Case
Study

MSI - A billion pound start-up

Organizational Behaviour

Case Purpose

Companies can be both successful and unsuccessful at the same time. In particular, quick financial success in one part of a business can make things more difficult elsewhere. In this case, we look at a start-up company in which the major decisions that drove the financial fortunes of the company were very well taken, but the technical foundation of the company became unmanageable.

Case Description

Background

MSI was founded to supply systems for designing mobile phone networks to mobile phone companies. It had some good technical ideas and there was a very strong market for anything that would help mobile phone operators improve the quality of service to their customers – particularly in the area of signal and coverage.

On the back of supply the technical tools, MSI negotiated deals with operators that gave them a stake (perhaps 5%) in the networks themselves. As the value of the networks boomed, MSI itself became worth a huge amount of money.

Business Model(s)

Two ways of generating value

It appeared that MSI could generate value in two different but linked ways. The operational work of the company was in building, selling and delivering systems, and this generated some value.

However, much larger amounts of money, at least on paper, could be made by using the system to negotiate a stake in new mobile networks around the world. In this way the capital value of the company became immense but it was disconnected from the operational work of the company.

The company’s product

The company’s technical staff, processes and procedures were focused on the core systems. However, although these systems were central to the company’s self-image, they were no longer central to the company’s preferred business model.

The business models were still notionally linked. If the company had stopped supplying systems altogether, it would have been in breach of the license agreements that gave it a stake in telecomms networks. It would also have been unable to set up new deals. It needed to be seen as a successful technical supplier and useful technical partner.

Organization

The staff of the company

MSI rode the boom in mobile phones and prospered well in its early days. The people who joined early in the company’s history were given share options that before long turned them into paper millionaires. These people were influential in the informal systems of the company, respected as elder statesmen in a fast-moving situation and were indispensable in what they knew. They were never, however, brought into the core management team.

These "elder statesmen" were now in a difficult position. They had a large stake in the corporate gamble that was going on; and their role, in effect, was to sit tight and do nothing. But their professional investment and pride was in a product that was crumbling around them and they were denied the right to sort out the management situation that was so bloated and counterproductive.

Management

The founder owners of the company still held intense personal political power. There was a real prospect that if you rocked the boat you would be fired, possibly losing your paper fortune in the process. The new managers that were brought in were hired for their reputation and their technical skills but they never acquired any political power. In these circumstances all their actions created costs but not results.

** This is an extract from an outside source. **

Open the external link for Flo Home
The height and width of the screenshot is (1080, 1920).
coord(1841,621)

The ambivalent position of the company products, being at the same time vital but irrelevant, was reflected directly in the management structure where the technical people were at the same time vital to maintain the image and ostensible purpose of the company and irrelevant to the nature of the deals being put together.

Company culture

Technical Squibb

Processes were invented and implemented. Plans were made for what needed planning next. Customers grumbled about the systems they had, and it seemed impossible to ship meaningful new releases. (Technical staff blamed this on the weight of management and supervision.)

Solution-Chasing

The culture was to buy one "solution" after another and never to confront the situation.

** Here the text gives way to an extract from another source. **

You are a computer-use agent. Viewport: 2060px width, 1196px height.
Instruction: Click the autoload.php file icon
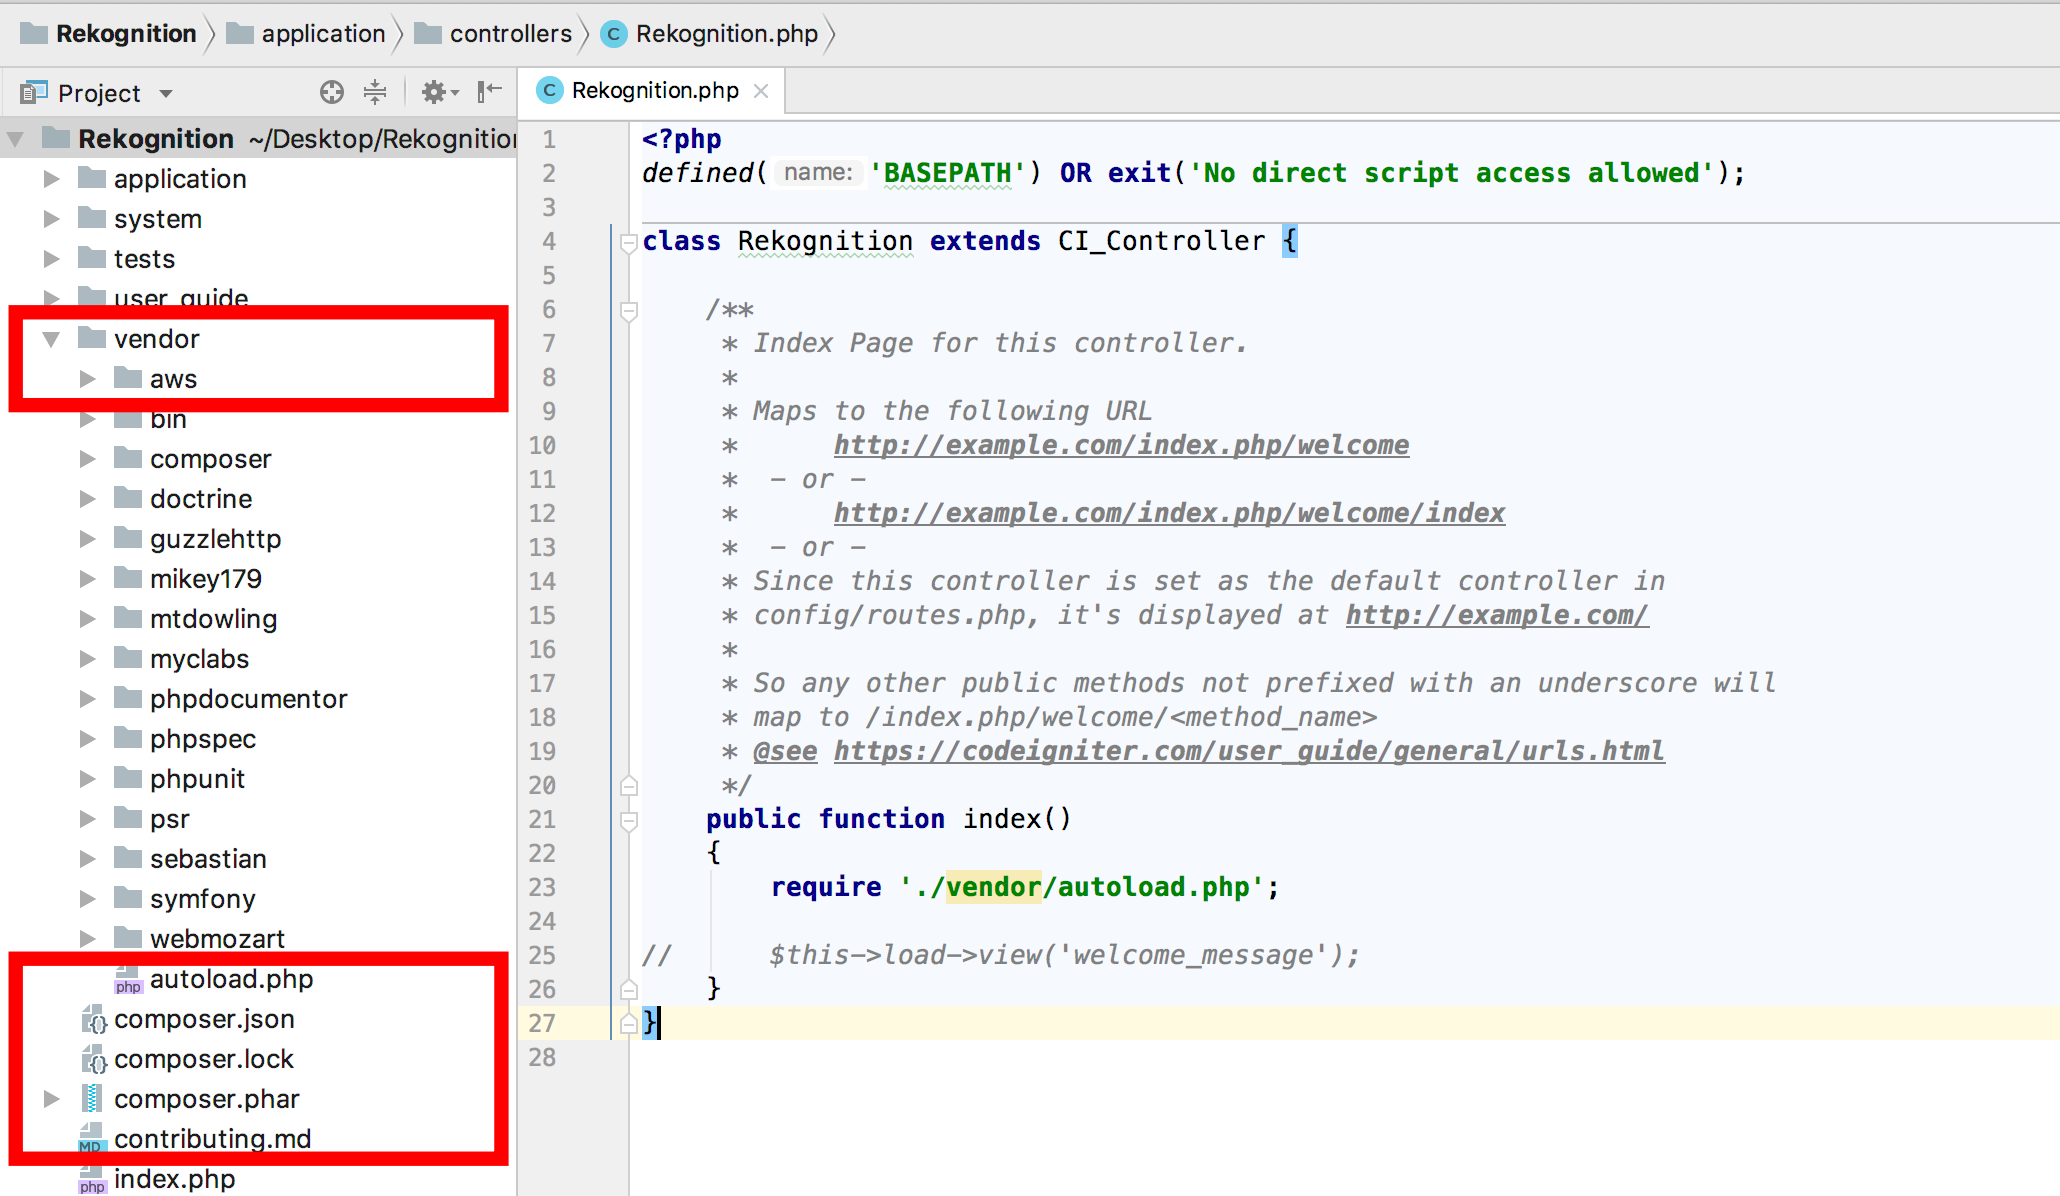[128, 979]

The company was flush with money and able to buy the very best in consultancy advice and software tools. They thought that by doing so they would improve their process of developing and shipping their core product. By getting the process right, everything would fall into place. However, the abstract "process" merely floated free: people used it because it was obviously the answer because of all the investment in it. In private, employees complained that nothing was getting delivered, but nothing of this kind could be said in public.

Rumours

In this difficult situation the atmosphere became feverish. There were in-groups and out-groups, people who were acceptable and people who were not. The question of "competence" came to have huge significance and energy. There were rumours about people who had left or who might leave setting up rival organisations.

Outcomes

Eventually the company was sold, and this allowed the elder statesmen to sell their stake and move on. But the core question of what the organisation was for either in business terms or in membership terms was never addressed. The owners of the company trusted and valued the early workers enough to make them rich but not to allow them to grow or to use the assets that had been generated.

Your Task

MSI has two business models, representing contrasting ways of generating value. Explore the differences between these business models in economic and ethical terms.

Explore the consequences of these contrasting models on the functioning and internal behaviour of the organization.

According to some observers, the company became unable to do "real work". Can you account for this phenomenon? Explore the consequences of the contrasting business models on the meaning and significance of the work.

Source

Case prepared by Aidan Ward, October 2002.